BEGIN Supplied information

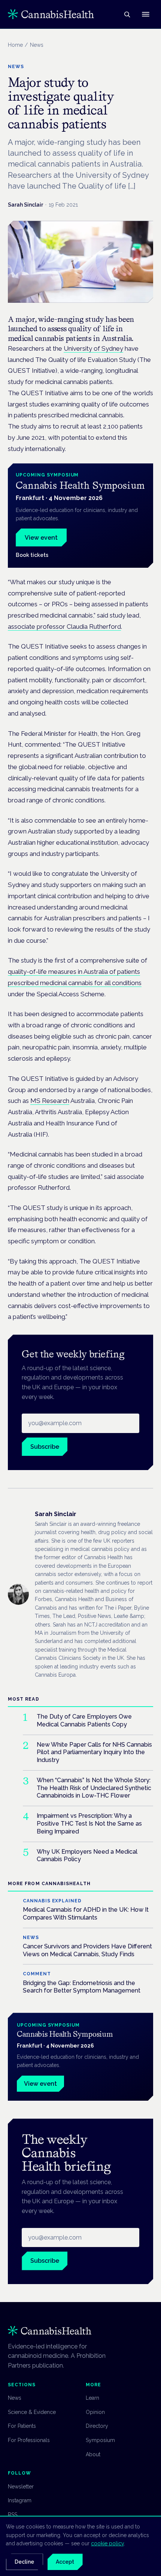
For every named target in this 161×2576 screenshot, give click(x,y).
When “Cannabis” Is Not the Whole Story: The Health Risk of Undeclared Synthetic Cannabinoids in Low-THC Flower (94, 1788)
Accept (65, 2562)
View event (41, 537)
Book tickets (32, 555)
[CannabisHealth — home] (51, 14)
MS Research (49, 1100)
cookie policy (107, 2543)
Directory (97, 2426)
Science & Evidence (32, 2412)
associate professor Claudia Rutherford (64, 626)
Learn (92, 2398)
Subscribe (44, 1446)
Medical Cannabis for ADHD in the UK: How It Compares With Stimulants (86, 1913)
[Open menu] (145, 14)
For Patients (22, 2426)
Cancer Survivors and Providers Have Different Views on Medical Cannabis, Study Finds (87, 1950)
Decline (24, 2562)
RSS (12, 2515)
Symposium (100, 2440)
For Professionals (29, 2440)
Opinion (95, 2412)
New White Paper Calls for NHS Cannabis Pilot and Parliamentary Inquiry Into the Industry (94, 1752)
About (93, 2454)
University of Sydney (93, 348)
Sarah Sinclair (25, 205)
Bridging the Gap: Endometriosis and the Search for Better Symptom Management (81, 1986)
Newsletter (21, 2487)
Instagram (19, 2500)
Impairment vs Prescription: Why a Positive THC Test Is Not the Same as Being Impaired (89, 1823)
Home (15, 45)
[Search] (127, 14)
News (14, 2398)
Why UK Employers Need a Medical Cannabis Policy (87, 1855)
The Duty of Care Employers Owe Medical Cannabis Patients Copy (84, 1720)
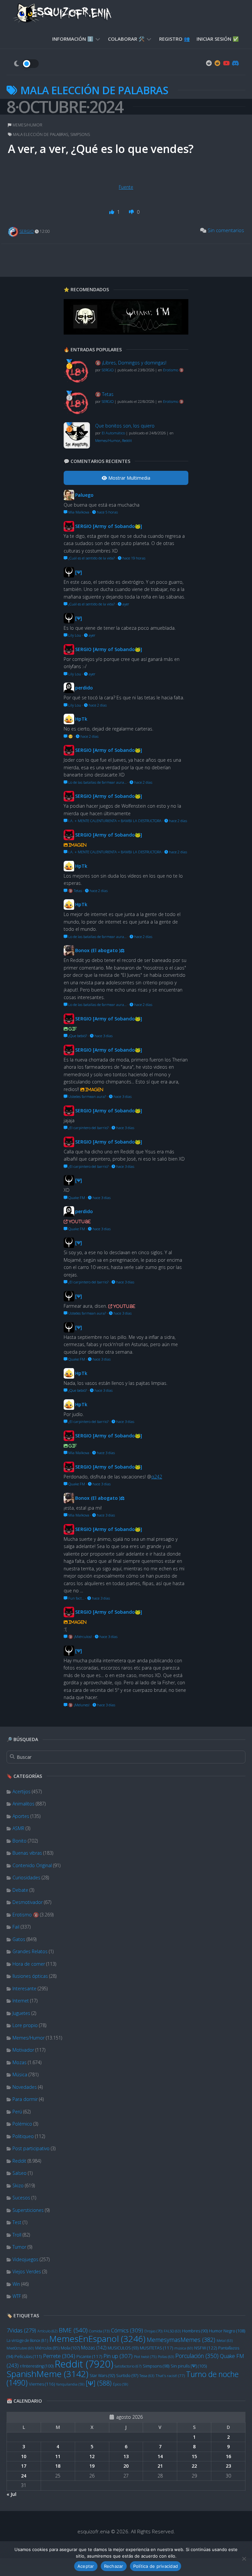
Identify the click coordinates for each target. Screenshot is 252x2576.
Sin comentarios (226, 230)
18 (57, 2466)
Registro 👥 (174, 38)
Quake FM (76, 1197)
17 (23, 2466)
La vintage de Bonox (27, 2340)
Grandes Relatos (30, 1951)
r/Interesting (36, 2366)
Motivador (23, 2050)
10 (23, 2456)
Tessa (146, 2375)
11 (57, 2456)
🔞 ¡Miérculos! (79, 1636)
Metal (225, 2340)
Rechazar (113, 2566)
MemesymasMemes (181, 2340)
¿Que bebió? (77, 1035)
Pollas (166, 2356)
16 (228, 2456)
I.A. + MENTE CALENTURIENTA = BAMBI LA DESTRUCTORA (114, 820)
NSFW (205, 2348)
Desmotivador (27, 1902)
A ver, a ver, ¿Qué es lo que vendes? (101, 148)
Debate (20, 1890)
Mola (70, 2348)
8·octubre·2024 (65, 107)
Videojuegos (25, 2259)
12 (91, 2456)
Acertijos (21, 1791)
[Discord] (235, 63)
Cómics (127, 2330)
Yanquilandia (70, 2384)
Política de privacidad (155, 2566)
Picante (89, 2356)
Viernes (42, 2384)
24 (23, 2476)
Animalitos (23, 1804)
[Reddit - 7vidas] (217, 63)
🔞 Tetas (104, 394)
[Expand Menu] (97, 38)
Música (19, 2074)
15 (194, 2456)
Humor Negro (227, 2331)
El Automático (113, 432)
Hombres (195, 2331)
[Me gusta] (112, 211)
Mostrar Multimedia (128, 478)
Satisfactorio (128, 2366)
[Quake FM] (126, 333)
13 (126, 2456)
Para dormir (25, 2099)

END Supplied information

__Prompt__. Which lines in the listing hold the word "Patients"? Copy them out.

__Exercise solution__.
For Patients (22, 2426)
The Duty of Care Employers Owe Medical Cannabis Patients Copy (84, 1720)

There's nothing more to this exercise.